他忽然頓住了,竹簍上一個明顯的焦痕清晰地映入眼簾,明明白白地提醒著他,這個筐是劉秋的。
“怎麼辦?”劉冬慌了,“大師兄會中毒的。”
“他自己找死,礙著你什麼事?”劉秋一把拉住想要出門的劉冬,木然道,“你從來不知道那裏麵有支毒菌,我們都不知道,明白嗎?”
“二哥……”劉冬怔怔地看著劉秋,“你不是說隻要大家都討厭他就行了嗎?你不是要真正傷到他。”
“他自己找死,關我什麼事?”劉秋嗤聲笑道,轉身走到水缸中乘出一瓢水,倒進鍋裏,“他不搶我的簍子,會中毒嗎?”

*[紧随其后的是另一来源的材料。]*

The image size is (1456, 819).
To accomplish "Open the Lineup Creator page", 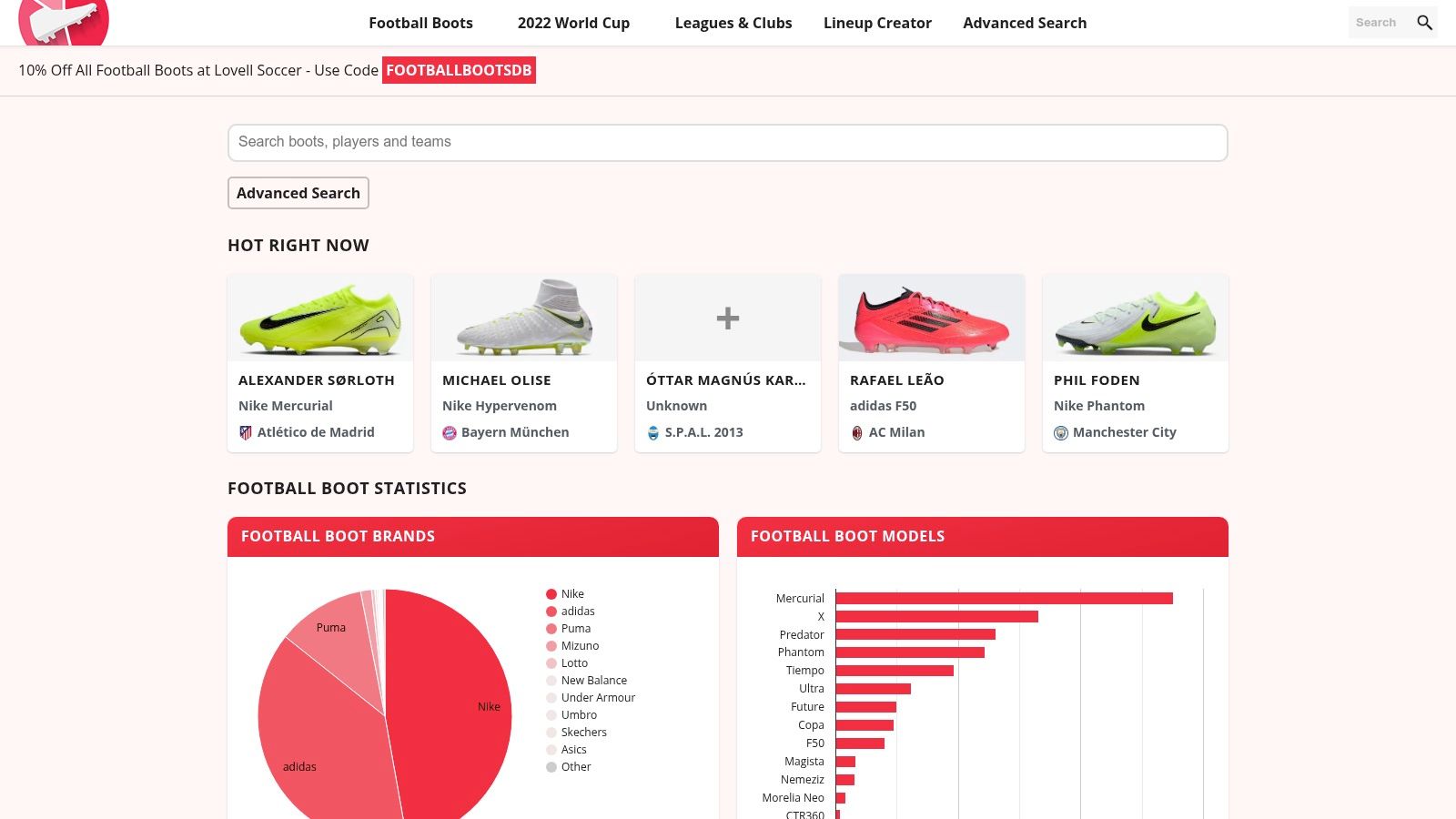I will 877,23.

“可是……可是……”劉冬有些無言以對,劉秋說得好像很有道理。
可是,為什麼要裝作不知道呢?如果一切都是正常的,為什麼要裝作不知道呢?他有些不明白了。
“劉秋!你給我出來!”
正想著,林雨的怒吼聲如同暴怒的狂風驟然湧進了他的耳朵,也令正在生火的劉秋怔住了。
“他沒死?”劉秋喃喃自語道,“那誰死了?”
“二哥……”劉冬驚訝地望著幾步跨到自己麵前的劉秋,對方又一次緊緊捏著他的雙肩,一如一年前時的那樣,捏得生疼。
“忘掉我剛剛說過的話。”劉秋的聲音有些顫抖。他直直盯著劉冬的雙眼,用盡可能冷靜的聲音對弟弟說:“你記住,你我都知道那筐裏有一支毒菌,大師兄也知道。可他非要搶去,我們攔不住他。我們打不過他。知道麼?記住了麼?”
他的眼前忽然亂了,耳中被隆隆混響所充斥。
他好像什麼也看不清,又好像什麼都清楚地羅列眼前;他好像什麼都聽不見,又好像聽見了所有的聲音。

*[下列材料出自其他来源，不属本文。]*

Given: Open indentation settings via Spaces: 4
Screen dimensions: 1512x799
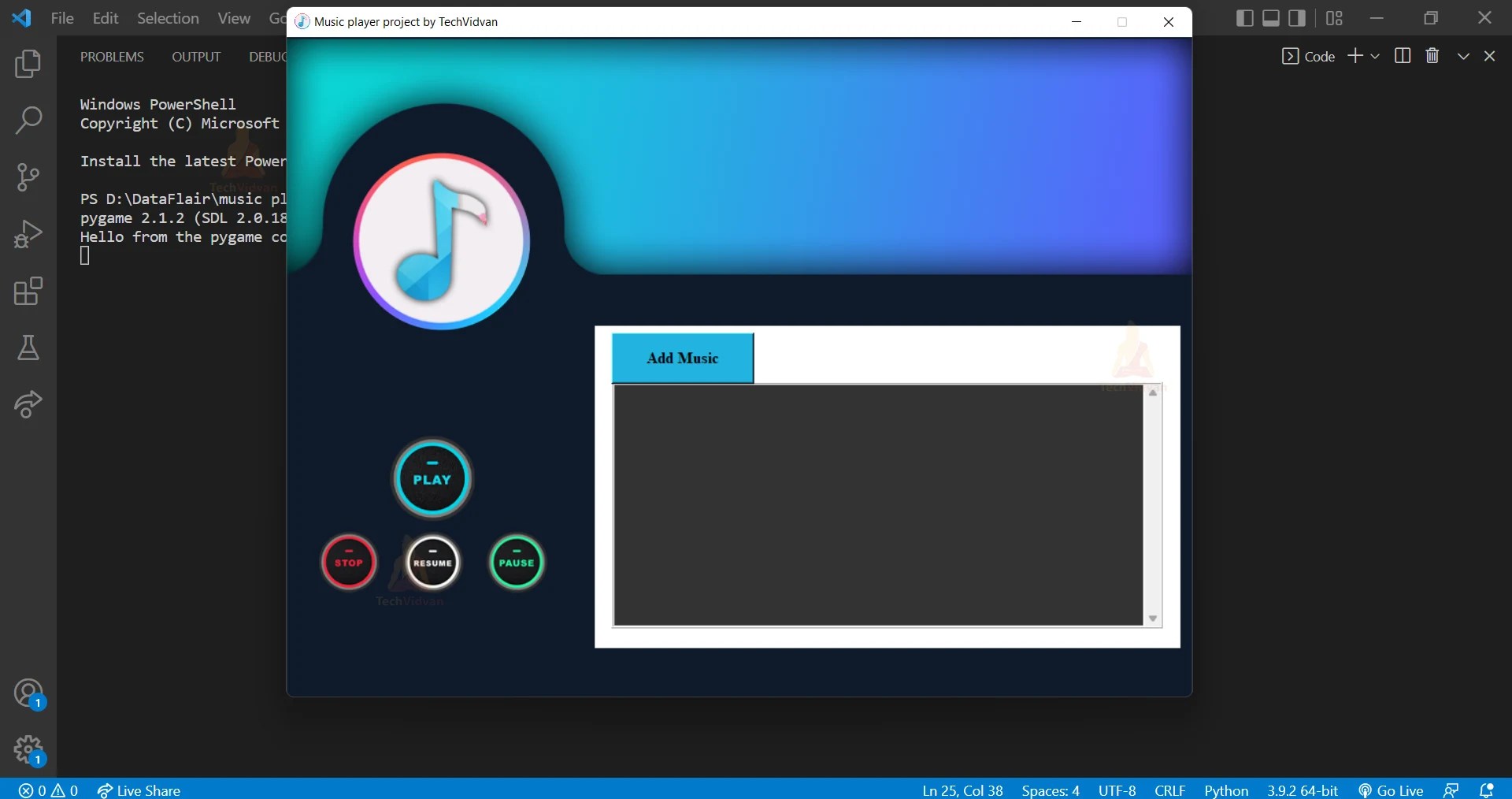Looking at the screenshot, I should [1051, 790].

年僅三歲、滿臉黑血的小師弟、胸口被鮮血染紅的林雨、身首異處的劉秋,他們翻來覆去地在眼前浮現、旋轉,仿佛個個都在質問他。
為什麼不阻止?
為什麼不反抗?
為什麼不堅持?
他拚命捂住耳朵,死死閉上雙眼,整個身體緊緊蜷成了一團,眼淚鋪滿了他的臉。
忽然,所有畫麵和聲音都消失了。他緩緩睜開眼,漆黑的空間中隻剩下了兩個人影。
那是他的大哥和他的師父——同歸於盡。
……
劉冬驚坐起來,渾身上下的衣衫已濕了個透。他轉頭看了眼窗紙,其上已覆滿了晨光。他頹喪地站起身,緩緩拉開門扉,一個舞著長劍的幼小身影映入了眼簾。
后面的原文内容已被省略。